(Beginning of INPUT RECORDS)

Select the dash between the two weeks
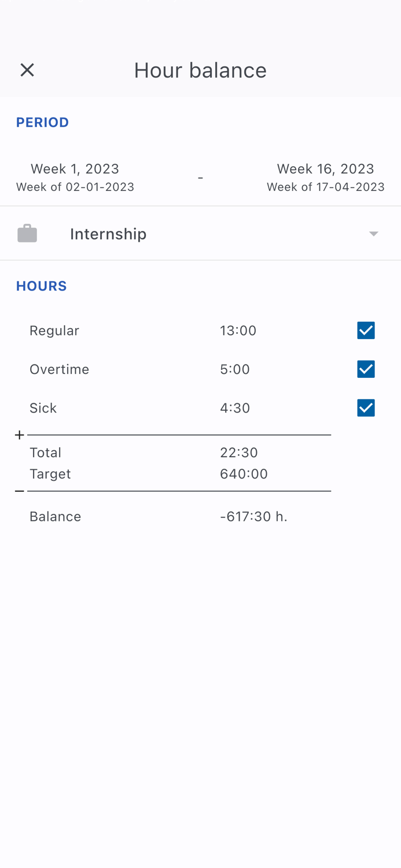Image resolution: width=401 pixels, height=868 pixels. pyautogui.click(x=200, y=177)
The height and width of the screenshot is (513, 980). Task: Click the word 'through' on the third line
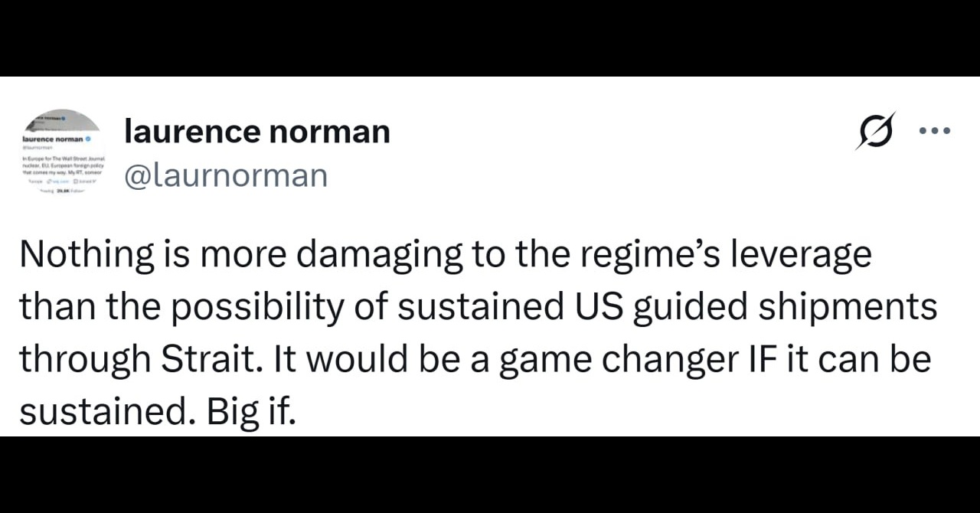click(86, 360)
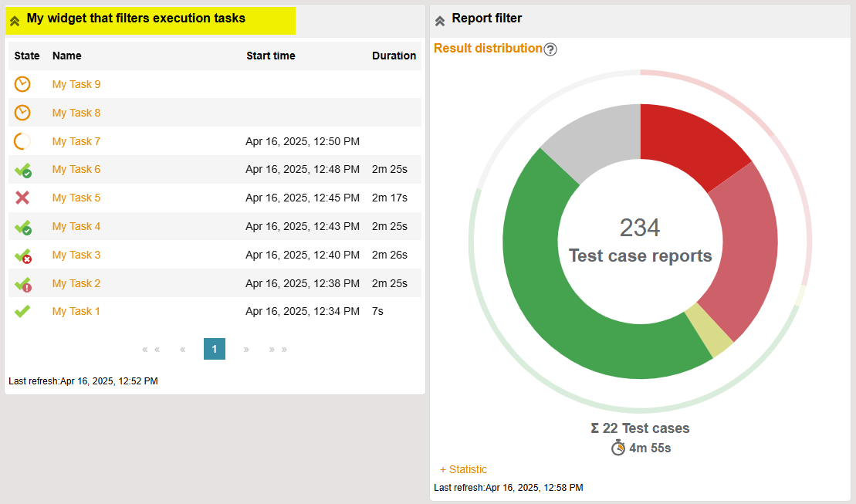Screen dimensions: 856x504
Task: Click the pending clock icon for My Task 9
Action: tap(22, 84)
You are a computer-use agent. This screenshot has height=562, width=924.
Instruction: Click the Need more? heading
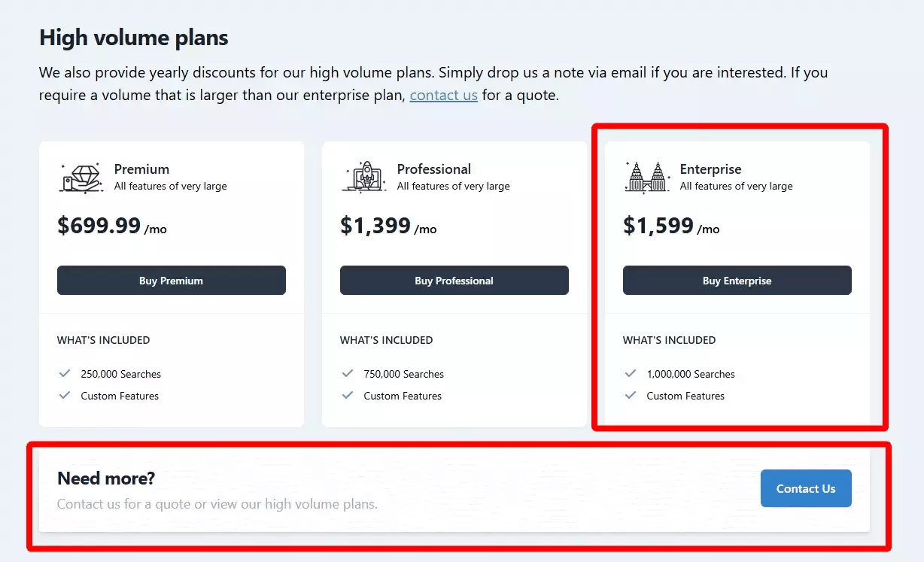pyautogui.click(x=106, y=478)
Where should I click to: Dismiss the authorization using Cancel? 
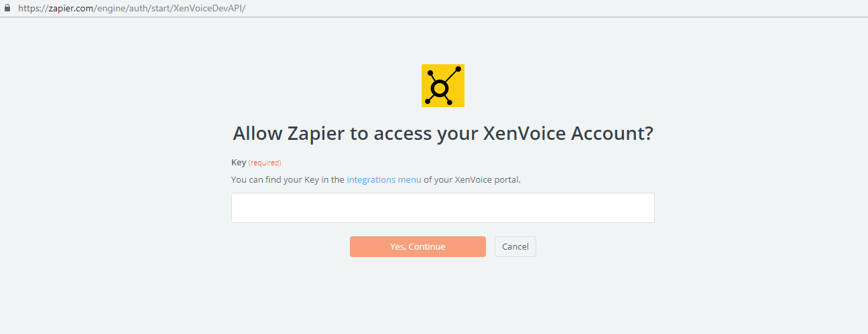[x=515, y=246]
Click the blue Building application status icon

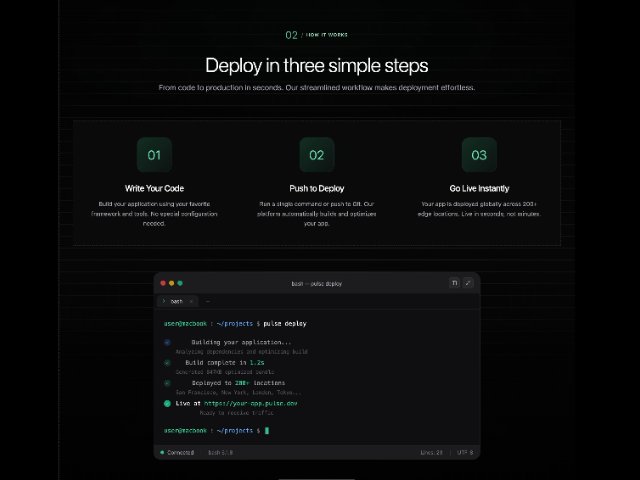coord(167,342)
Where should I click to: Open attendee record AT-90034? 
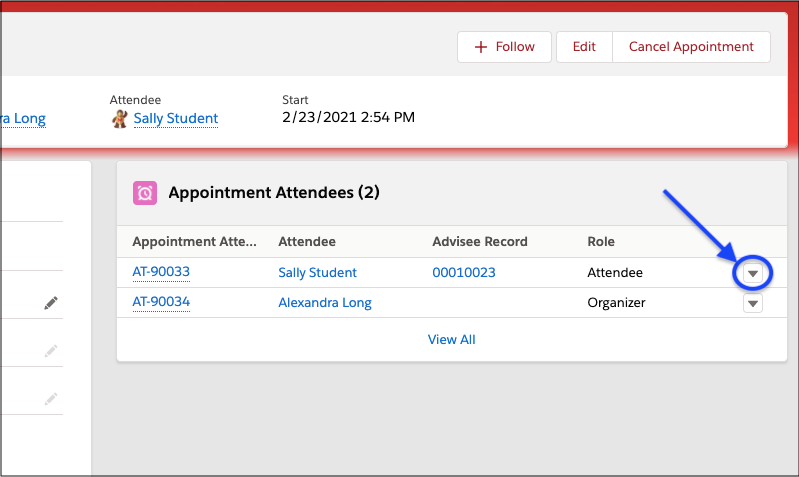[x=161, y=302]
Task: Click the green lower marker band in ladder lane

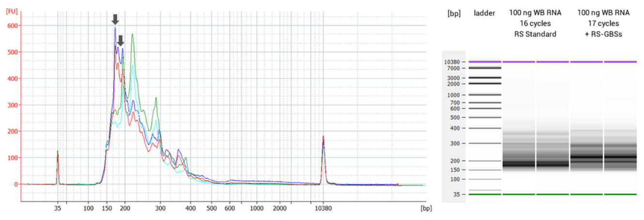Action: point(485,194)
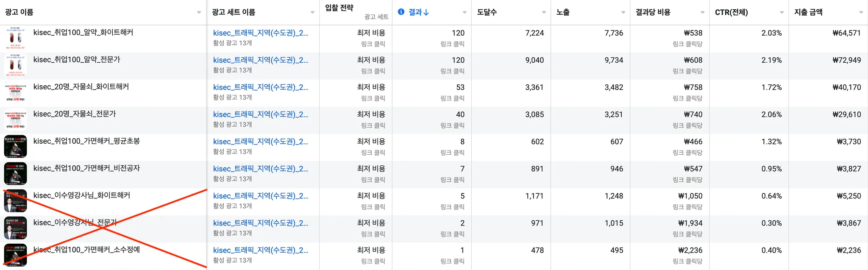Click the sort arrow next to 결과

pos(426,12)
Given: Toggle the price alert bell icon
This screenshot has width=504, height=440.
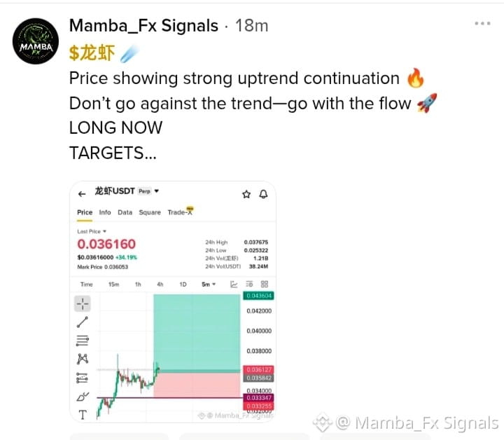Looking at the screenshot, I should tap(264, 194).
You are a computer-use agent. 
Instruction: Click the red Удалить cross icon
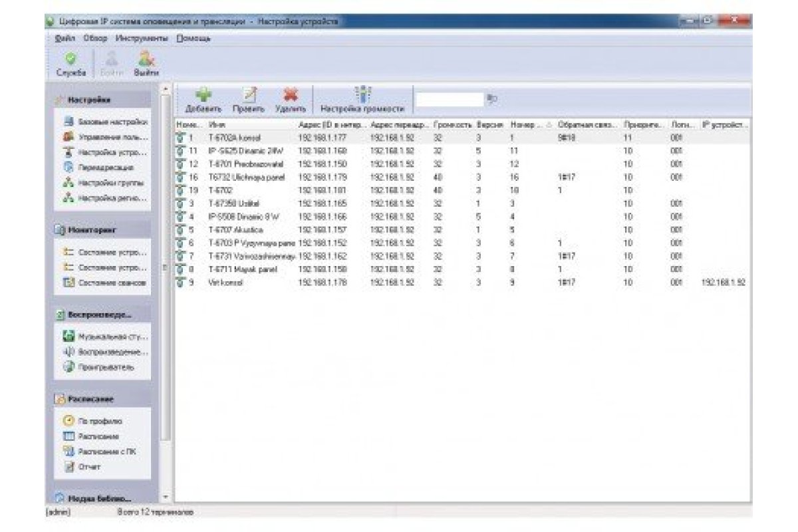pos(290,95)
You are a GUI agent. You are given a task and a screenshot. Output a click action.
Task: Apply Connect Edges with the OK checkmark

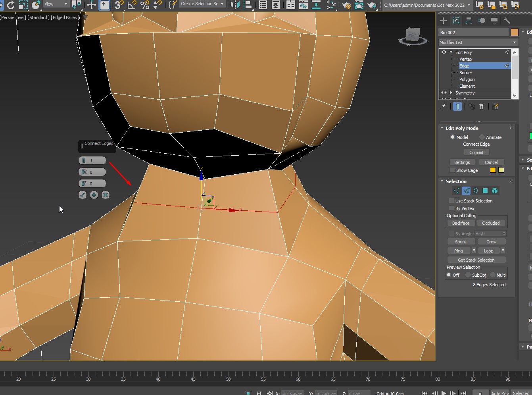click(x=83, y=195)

(End of INPUT RECORDS)

◆ **EXERCISE**
A word-for-word retyping of every record is required, without the pictures.

◆ **SOLVED PROBLEM**
Select the dash between the two weeks
Image resolution: width=401 pixels, height=868 pixels. pyautogui.click(x=200, y=177)
The height and width of the screenshot is (513, 980). Task: Click the word 'through' on the third line
click(86, 360)
Screen dimensions: 856x504
Task: Click the pending clock icon for My Task 9
Action: tap(22, 84)
You are a computer-use agent. This screenshot has height=562, width=924.
Instruction: Click the Need more? heading
pyautogui.click(x=106, y=478)
Where should I click to: Dismiss the authorization using Cancel? 
[x=515, y=246]
Click the blue Building application status icon

coord(167,342)
Where should I click to: Open attendee record AT-90034? 
[x=161, y=302]
Task: Click the green lower marker band in ladder lane

Action: point(485,194)
Click the sort arrow next to 결과

pos(426,12)
Given: Toggle the price alert bell icon
This screenshot has width=504, height=440.
Looking at the screenshot, I should tap(264, 194).
You are a computer-use agent. 
Instruction: Click the red Удалить cross icon
pos(290,95)
You are a GUI agent. You are given a task and a screenshot. Output a click action.
Task: Apply Connect Edges with the OK checkmark

click(x=83, y=195)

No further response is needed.